Re: ByteBufferRead & Writer [was (Re: [Issue 84] Need leak-free bytebuffer management in Grizzly)]

From: Ken Cavanaugh <Ken.Cavanaugh_at_Sun.COM>
Date: Thu, 22 May 2008 18:02:43 -0700

Jeanfrancois Arcand wrote:
>
>
> Ken Cavanaugh wrote:
>> jfarcand_at_dev.java.net wrote:
>>> https://grizzly.dev.java.net/issues/show_bug.cgi?id=84
>>>
>>>
>>>
>>> User jfarcand changed the following:
>>>
>>> What |Old value |New value
>>> ================================================================================
>>>
>>> Assigned to|issues_at_grizzly |oleksiys
>>> --------------------------------------------------------------------------------
>>>
>>> Target milestone|milestone 1 |1.8.0
>>> --------------------------------------------------------------------------------
>>>
>>>
>>>
>>>
>>>
>>> ------- Additional comments from jfarcand_at_dev.java.net Thu May 22
>>> 16:39:59 +0000 2008 -------
>>> Let's see if we can have something for 1.8.0
>>>
>>> ---------------------------------------------------------------------
>>> To unsubscribe, e-mail: issues-unsubscribe_at_grizzly.dev.java.net
>>> For additional commands, e-mail: issues-help_at_grizzly.dev.java.net
>>>
>>>
>> I thought this is an interesting bug (or perhaps RFE?).

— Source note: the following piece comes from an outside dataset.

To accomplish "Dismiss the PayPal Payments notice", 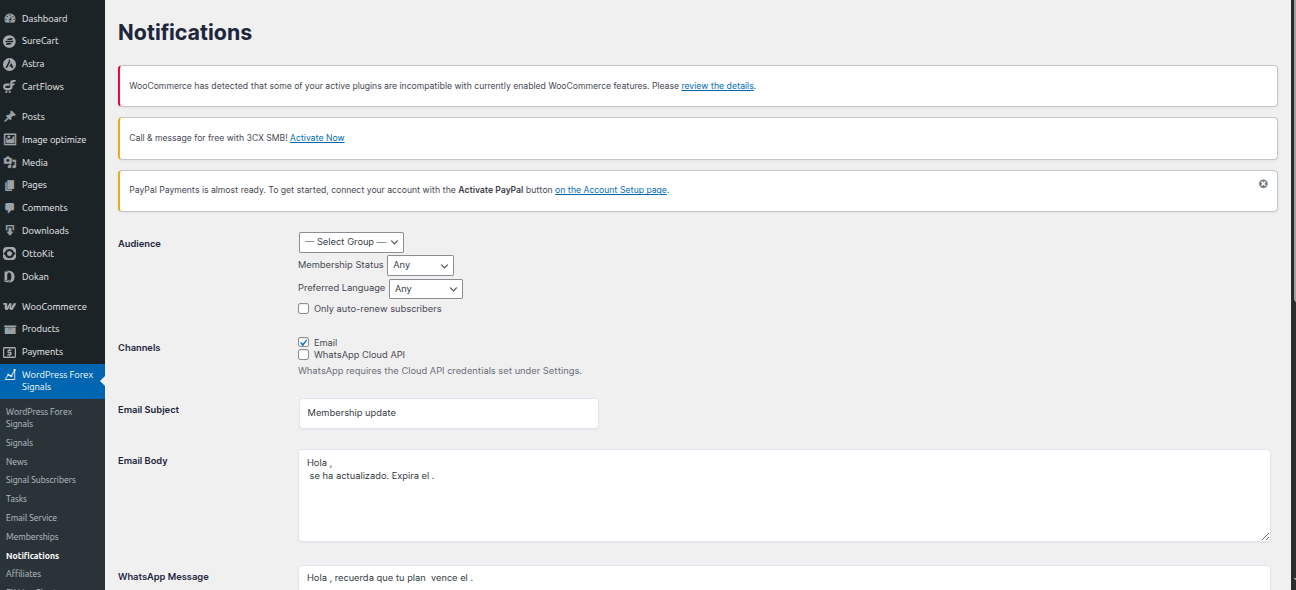I will click(x=1263, y=184).
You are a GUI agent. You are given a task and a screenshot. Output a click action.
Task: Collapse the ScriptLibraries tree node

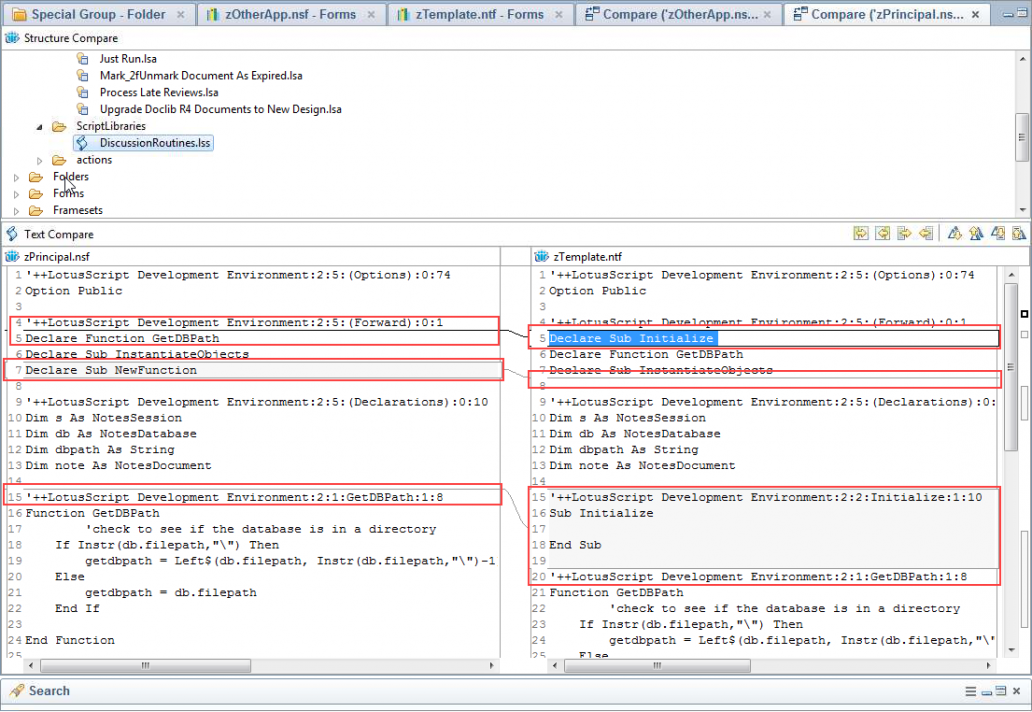coord(40,127)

I've been
>> doing some work for parallel marshaling
>> that may be relevant here.
>>
>> Part of the infrastructure behind my project is two classes:
>> ByteBufferWriter and
>> ByteBufferReader. Ignoring many details, ByteBufferWriter looks like:
>>
>> public class ByteBufferWriter {
>> public interface BufferHandler {
>> /** Dispose of the current ByteBuffer and return a new one.
>> */
>> EmergeBuffer overflow( EmergeBuffer current ) ;
>>
>> /** Dispose of current buffer. Called
>> * when closing a ByteBufferWriter.
>> */
>> void close( EmergeBuffer current ) ;
>> }
>>
>> ByteBufferWriter( BufferHandler handler, EmergeBuffer buffer ) {
>> ... }
>> // The rest of the API has void putXXX( XXX data ) calls
>> for the various
>> // primitive data types, plus putXXXArray( XXX[] data ) for
>> arrays of primitives.
>> // I also have a VarOctet type that we can ignore for now.
>> ...
>> }
>>
>>
>> The EmergeBuffer is a wrapper around a byte[]-backed indirect
>> ByteBuffer (I have no intention
>> of using direct ByteBuffers, because Charlie's work should make them
>> irrelevant at some point).
>> Its interface is:
>>
>> public class EmergeBuffer {
>> /** Allocate a buffer that has room for dataSize data, and also
>> * may prepend up to headerSize bytes before the start of the data.
>> */
>> public EmergeBuffer( int headerSize, int dataSize ) { ... }
>>
>> public ByteBuffer buffer() { ... }
>>
>> /** Reset the buffer for reading. Moves ByteBuffer position back
>> to 0.
>> */
>> public ByteBuffer reset() { ... }
>>
>> /** Prepend data from header.position() to header.limit() to the
>> * current buffer. This will change the object instance returned
>> by buffer()!
>> * @throws IllegalArgumentException if header.remaining() >
>> headerSize.
>> */
>> public ByteBuffer prepend( ByteBuffer header ) { ... }
>> }
>>
>> EmergeBuffer is implemented in such a way that the maximum amount of
>> data
>> copied is headerSize (it uses two internal ByteBuffers, one that
>> hides the space
>> reserved for the header, and a second one that slices the first after
>> the header,
>> so the position 0 of the second (which is returned by the buffer()
>> call) is
>> position headerSize of the first.
>>
>> I created EmergeBuffer to solve an annoying problem in the
>> ByteBufferReader:
>> dealing with split primitive types. This occurs when writing
>> primitives to a
>> stream, but the underlying transport delivers the data at arbitrary
>> boundaries,
>> possibly in the middle of a primitve. Since the maximum primitive
>> size is 8 bytes,
>> that is the most data that is every copied on a read.
>>
>> Getting back to the ByteBufferWriter, it's operation is quite simple:
>> whenever a
>> write method is called, a check is first made to see if enough space
>> is left in the
>> current buffer (in the case of an array, all the data that fits is
>> written to the
>> current buffer). When no more data can be written, but we still have
>> data to
>> write, the overflow method on the handler is called, allowing the
>> handler to
>> do whatever it needs to do with the buffer. This could include:
>>
>> * write the data to a file
>> * internally queue it in a pipe of some sort
>> * write the data to a communication channel of some sort
>
> I like that one. MINA has a similar mechanism except it keep forever
> growing the buffer internally, which I don't like and cause OOM quite
> easily.
>
>
>
>>
>> This allows hiding all of the ByteBuffer management behind a stream API
>> implemented on top of the ByteBufferWriter.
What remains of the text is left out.